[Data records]
▼

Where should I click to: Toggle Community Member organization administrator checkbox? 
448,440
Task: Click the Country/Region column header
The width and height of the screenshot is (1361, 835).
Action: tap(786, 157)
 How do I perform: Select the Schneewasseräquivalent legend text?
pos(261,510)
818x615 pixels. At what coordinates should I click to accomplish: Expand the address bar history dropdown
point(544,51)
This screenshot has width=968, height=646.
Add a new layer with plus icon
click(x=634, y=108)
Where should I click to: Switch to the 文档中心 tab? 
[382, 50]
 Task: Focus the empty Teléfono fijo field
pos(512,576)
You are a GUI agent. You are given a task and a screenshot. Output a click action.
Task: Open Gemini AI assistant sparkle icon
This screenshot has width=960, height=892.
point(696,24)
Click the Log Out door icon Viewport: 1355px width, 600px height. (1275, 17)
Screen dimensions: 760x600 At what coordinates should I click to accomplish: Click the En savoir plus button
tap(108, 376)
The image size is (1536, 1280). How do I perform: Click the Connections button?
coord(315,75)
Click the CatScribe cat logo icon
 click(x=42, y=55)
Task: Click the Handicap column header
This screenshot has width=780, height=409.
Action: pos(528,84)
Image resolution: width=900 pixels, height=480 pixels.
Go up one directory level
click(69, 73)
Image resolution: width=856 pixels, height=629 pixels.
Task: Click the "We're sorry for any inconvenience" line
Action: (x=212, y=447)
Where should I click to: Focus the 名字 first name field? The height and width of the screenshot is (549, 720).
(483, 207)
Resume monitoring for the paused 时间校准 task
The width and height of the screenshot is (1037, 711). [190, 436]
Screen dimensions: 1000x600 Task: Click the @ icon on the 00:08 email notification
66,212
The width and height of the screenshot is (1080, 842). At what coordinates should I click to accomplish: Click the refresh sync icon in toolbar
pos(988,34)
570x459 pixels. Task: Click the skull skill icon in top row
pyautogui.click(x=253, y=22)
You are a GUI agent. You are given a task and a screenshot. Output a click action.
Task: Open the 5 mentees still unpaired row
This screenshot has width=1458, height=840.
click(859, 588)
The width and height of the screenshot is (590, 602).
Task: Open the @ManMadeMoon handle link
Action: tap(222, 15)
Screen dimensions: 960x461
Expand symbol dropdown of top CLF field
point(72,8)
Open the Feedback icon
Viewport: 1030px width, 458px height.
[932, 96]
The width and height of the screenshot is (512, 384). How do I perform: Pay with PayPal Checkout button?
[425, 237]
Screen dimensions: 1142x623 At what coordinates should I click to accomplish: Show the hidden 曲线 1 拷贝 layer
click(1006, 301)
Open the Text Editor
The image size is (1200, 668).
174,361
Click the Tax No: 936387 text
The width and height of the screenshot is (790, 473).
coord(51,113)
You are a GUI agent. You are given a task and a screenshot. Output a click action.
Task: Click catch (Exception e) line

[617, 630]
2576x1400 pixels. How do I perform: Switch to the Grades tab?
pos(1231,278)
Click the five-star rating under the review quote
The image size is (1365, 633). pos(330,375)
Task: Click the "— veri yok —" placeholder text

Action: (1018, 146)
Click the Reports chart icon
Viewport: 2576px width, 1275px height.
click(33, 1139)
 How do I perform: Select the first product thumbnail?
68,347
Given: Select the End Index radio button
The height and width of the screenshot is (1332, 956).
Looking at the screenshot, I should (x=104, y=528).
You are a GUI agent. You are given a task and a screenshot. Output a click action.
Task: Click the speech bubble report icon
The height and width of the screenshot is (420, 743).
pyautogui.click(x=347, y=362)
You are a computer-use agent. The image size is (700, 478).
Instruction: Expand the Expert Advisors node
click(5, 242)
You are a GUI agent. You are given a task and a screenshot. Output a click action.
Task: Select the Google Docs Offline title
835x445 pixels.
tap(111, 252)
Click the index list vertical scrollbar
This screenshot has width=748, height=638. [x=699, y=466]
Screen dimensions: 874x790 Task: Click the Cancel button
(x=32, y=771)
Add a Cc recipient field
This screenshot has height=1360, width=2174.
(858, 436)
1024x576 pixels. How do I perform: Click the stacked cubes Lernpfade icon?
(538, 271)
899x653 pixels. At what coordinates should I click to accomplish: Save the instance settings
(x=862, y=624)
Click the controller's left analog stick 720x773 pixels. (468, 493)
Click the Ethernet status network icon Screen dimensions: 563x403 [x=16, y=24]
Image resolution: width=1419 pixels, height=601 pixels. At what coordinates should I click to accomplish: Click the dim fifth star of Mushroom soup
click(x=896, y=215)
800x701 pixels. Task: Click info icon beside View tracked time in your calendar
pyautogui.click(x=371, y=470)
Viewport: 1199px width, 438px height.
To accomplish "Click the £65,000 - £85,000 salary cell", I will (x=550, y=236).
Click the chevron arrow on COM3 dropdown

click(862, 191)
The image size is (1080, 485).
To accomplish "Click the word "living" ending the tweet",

▲

(Task): When you reply, retype each line exactly as it appears above.

(Final answer):
Where should I click to: Toggle Community Member organization administrator checkbox? 
448,440
Task: Click the Country/Region column header
The width and height of the screenshot is (1361, 835).
Action: tap(786, 157)
 How do I perform: Select the Schneewasseräquivalent legend text?
pos(261,510)
818x615 pixels. At what coordinates should I click to accomplish: Expand the address bar history dropdown
point(544,51)
This screenshot has width=968, height=646.
Add a new layer with plus icon
click(x=634, y=108)
Where should I click to: Switch to the 文档中心 tab? 
[382, 50]
 Task: Focus the empty Teléfono fijo field
pos(512,576)
You are a GUI agent. You are given a task and a screenshot. Output a click action.
Task: Open Gemini AI assistant sparkle icon
This screenshot has width=960, height=892.
point(696,24)
Click the Log Out door icon Viewport: 1355px width, 600px height. (1275, 17)
Screen dimensions: 760x600 At what coordinates should I click to accomplish: Click the En savoir plus button
tap(108, 376)
The image size is (1536, 1280). How do I perform: Click the Connections button?
coord(315,75)
Click the CatScribe cat logo icon
 click(x=42, y=55)
Task: Click the Handicap column header
This screenshot has width=780, height=409.
Action: pos(528,84)
Image resolution: width=900 pixels, height=480 pixels.
Go up one directory level
click(69, 73)
Image resolution: width=856 pixels, height=629 pixels.
Task: Click the "We're sorry for any inconvenience" line
Action: (x=212, y=447)
Where should I click to: Focus the 名字 first name field? The height and width of the screenshot is (549, 720).
(483, 207)
Resume monitoring for the paused 时间校准 task
The width and height of the screenshot is (1037, 711). [190, 436]
Screen dimensions: 1000x600 Task: Click the @ icon on the 00:08 email notification
66,212
The width and height of the screenshot is (1080, 842). At what coordinates should I click to accomplish: Click the refresh sync icon in toolbar
pos(988,34)
570x459 pixels. Task: Click the skull skill icon in top row
pyautogui.click(x=253, y=22)
You are a GUI agent. You are given a task and a screenshot. Output a click action.
Task: Open the 5 mentees still unpaired row
This screenshot has width=1458, height=840.
click(859, 588)
The width and height of the screenshot is (590, 602).
Task: Open the @ManMadeMoon handle link
Action: tap(222, 15)
Screen dimensions: 960x461
Expand symbol dropdown of top CLF field
point(72,8)
Open the Feedback icon
Viewport: 1030px width, 458px height.
[932, 96]
The width and height of the screenshot is (512, 384). How do I perform: Pay with PayPal Checkout button?
[425, 237]
Screen dimensions: 1142x623 At what coordinates should I click to accomplish: Show the hidden 曲线 1 拷贝 layer
click(1006, 301)
Open the Text Editor
The image size is (1200, 668).
174,361
Click the Tax No: 936387 text
The width and height of the screenshot is (790, 473).
coord(51,113)
You are a GUI agent. You are given a task and a screenshot. Output a click action.
Task: Click catch (Exception e) line

[617, 630]
2576x1400 pixels. How do I perform: Switch to the Grades tab?
pos(1231,278)
Click the five-star rating under the review quote
The image size is (1365, 633). pos(330,375)
Task: Click the "— veri yok —" placeholder text

Action: (1018, 146)
Click the Reports chart icon
Viewport: 2576px width, 1275px height.
click(33, 1139)
 How do I perform: Select the first product thumbnail?
68,347
Given: Select the End Index radio button
The height and width of the screenshot is (1332, 956).
Looking at the screenshot, I should (x=104, y=528).
You are a GUI agent. You are given a task and a screenshot. Output a click action.
Task: Click the speech bubble report icon
The height and width of the screenshot is (420, 743).
pyautogui.click(x=347, y=362)
You are a computer-use agent. The image size is (700, 478).
Instruction: Expand the Expert Advisors node
click(5, 242)
You are a GUI agent. You are given a task and a screenshot. Output a click action.
Task: Select the Google Docs Offline title
835x445 pixels.
tap(111, 252)
Click the index list vertical scrollbar
This screenshot has width=748, height=638. [x=699, y=466]
Screen dimensions: 874x790 Task: Click the Cancel button
(x=32, y=771)
Add a Cc recipient field
This screenshot has height=1360, width=2174.
(858, 436)
1024x576 pixels. How do I perform: Click the stacked cubes Lernpfade icon?
(538, 271)
899x653 pixels. At what coordinates should I click to accomplish: Save the instance settings
(x=862, y=624)
Click the controller's left analog stick 720x773 pixels. (468, 493)
Click the Ethernet status network icon Screen dimensions: 563x403 [x=16, y=24]
Image resolution: width=1419 pixels, height=601 pixels. At what coordinates should I click to accomplish: Click the dim fifth star of Mushroom soup
click(x=896, y=215)
800x701 pixels. Task: Click info icon beside View tracked time in your calendar
pyautogui.click(x=371, y=470)
Viewport: 1199px width, 438px height.
To accomplish "Click the £65,000 - £85,000 salary cell", I will (x=550, y=236).
Click the chevron arrow on COM3 dropdown

click(862, 191)
The image size is (1080, 485).
To accomplish "Click the word "living" ending the tweet",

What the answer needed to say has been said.